Thinking about the problem his wife had identified, Dorr became convinced that painting a white stripe on the far right side of the road to demarcate the outside edge of the pavement would not only minimize the threat to drivers, but also make pedestrians safer.
In 1953, his foundation began lobbying highway officials in Connecticut to test his theory on a stretch of the Merritt Parkway, a thirty-eight-mile scenic highway stretching from the New York border northeast to the Housatonic River, with the foundation underwriting the cost of the experiment. Results were positive, and soon the shoulders along the entire parkway were striped.
Impressed, officials in New York ran their own test on the Hutchinson River Parkway, which connected with the Merritt, and the results were equally compelling.

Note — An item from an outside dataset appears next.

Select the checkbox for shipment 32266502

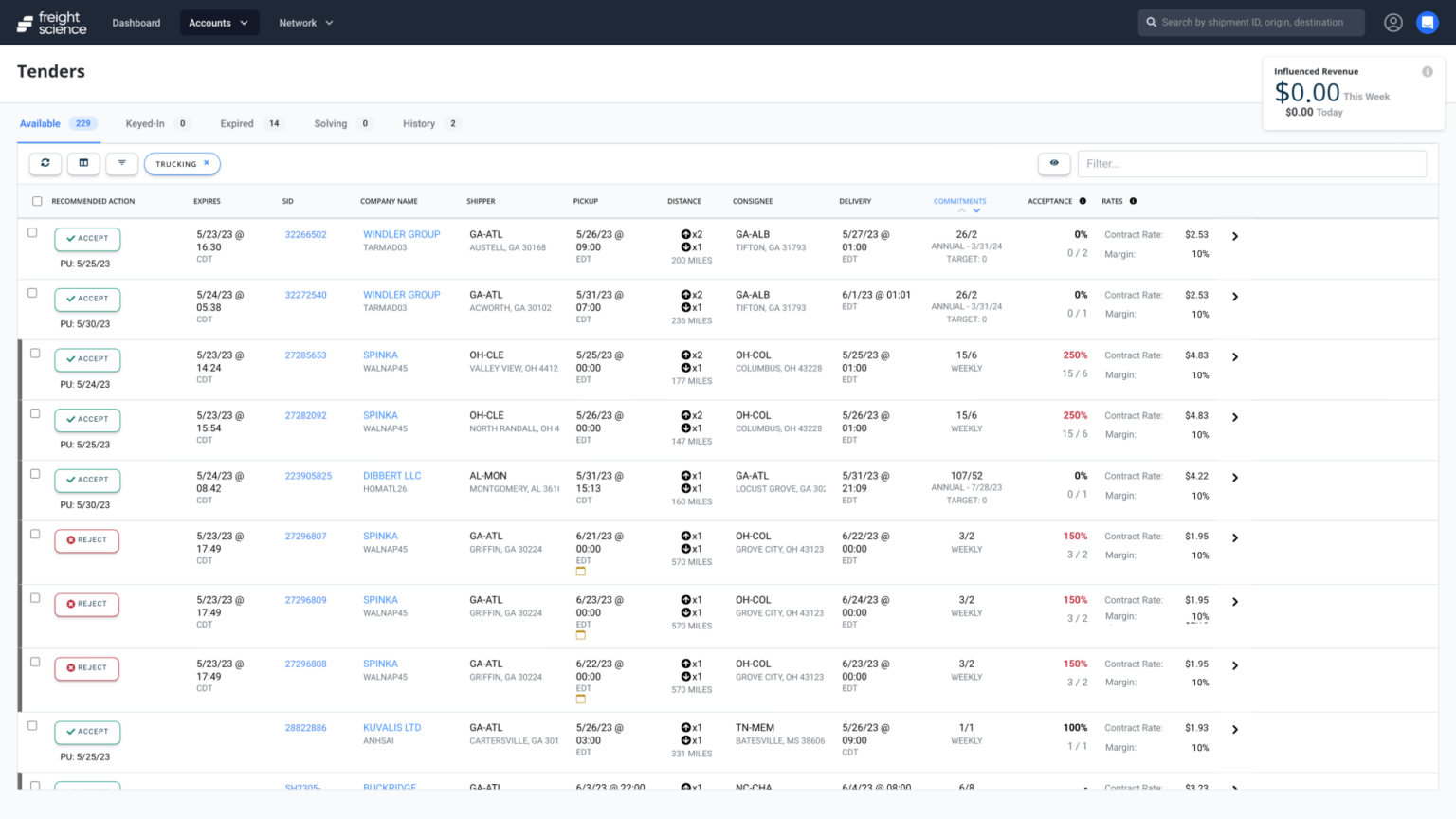[32, 233]
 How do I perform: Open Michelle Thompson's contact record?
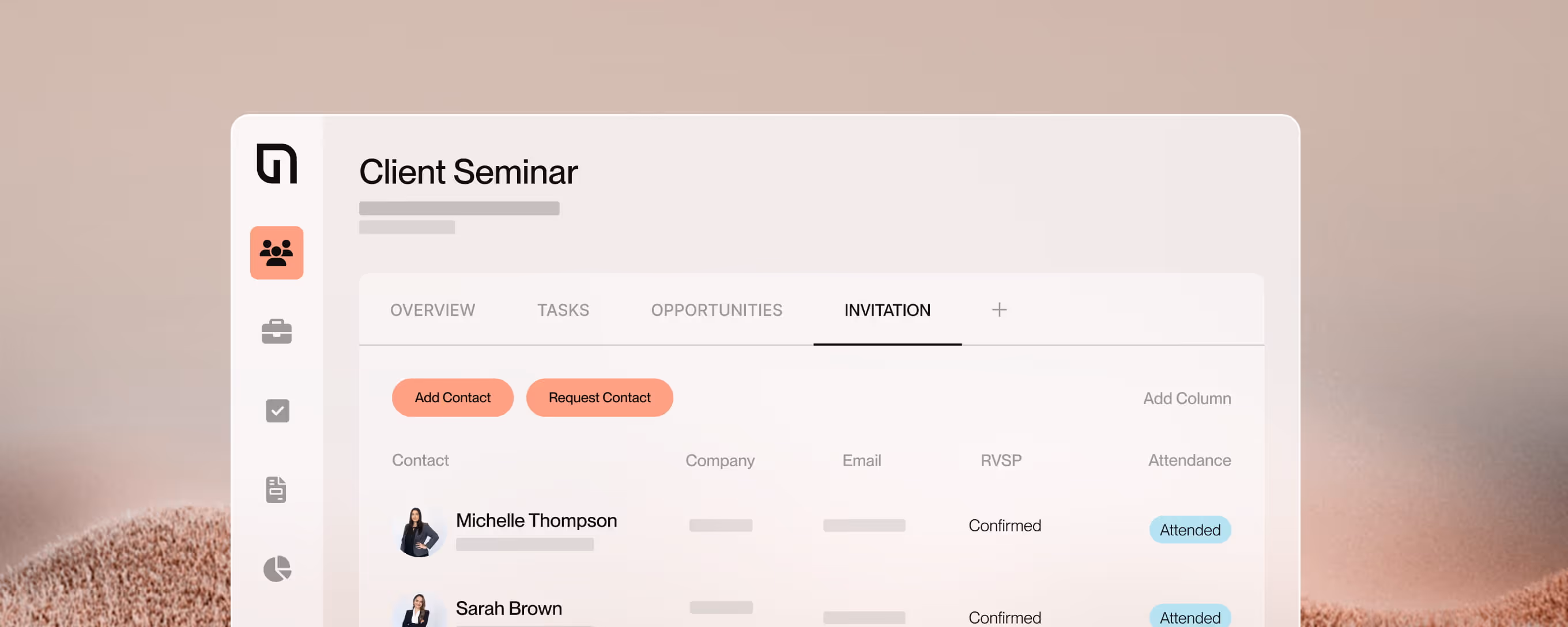click(x=536, y=520)
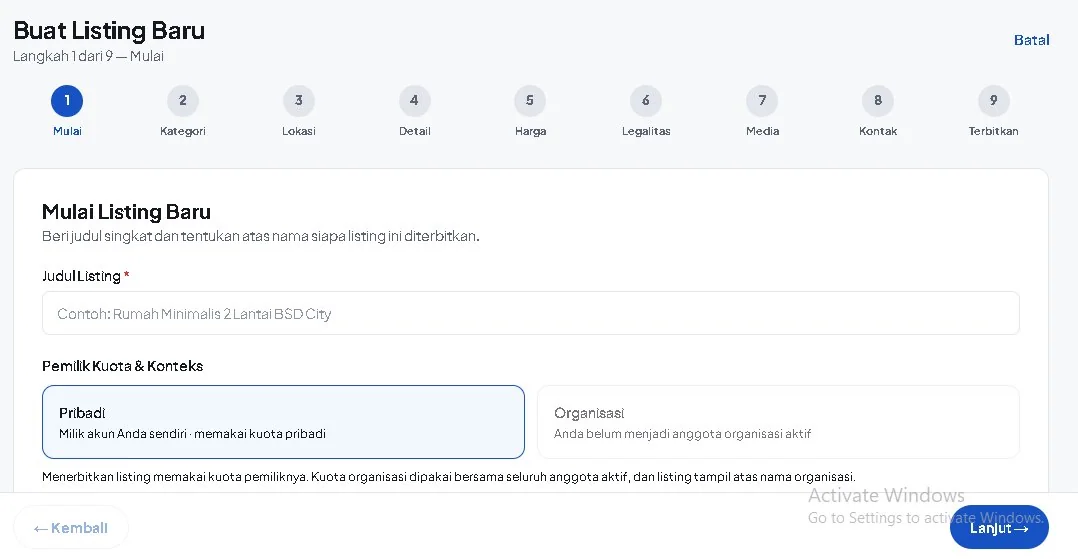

In the seven months prior to striping, there were 102 accidents with a total of 49 injuries. In the seven months after striping, there were only 46 accidents with 27 injuries: a 55 percent reduction. Long years of advocacy on the part of the Dorr Foundation ensued, with highway departments across the country reluctant to spend the $150 per mile needed to stripe a shoulder, only grudgingly accepting the mounting evidence of its effectiveness.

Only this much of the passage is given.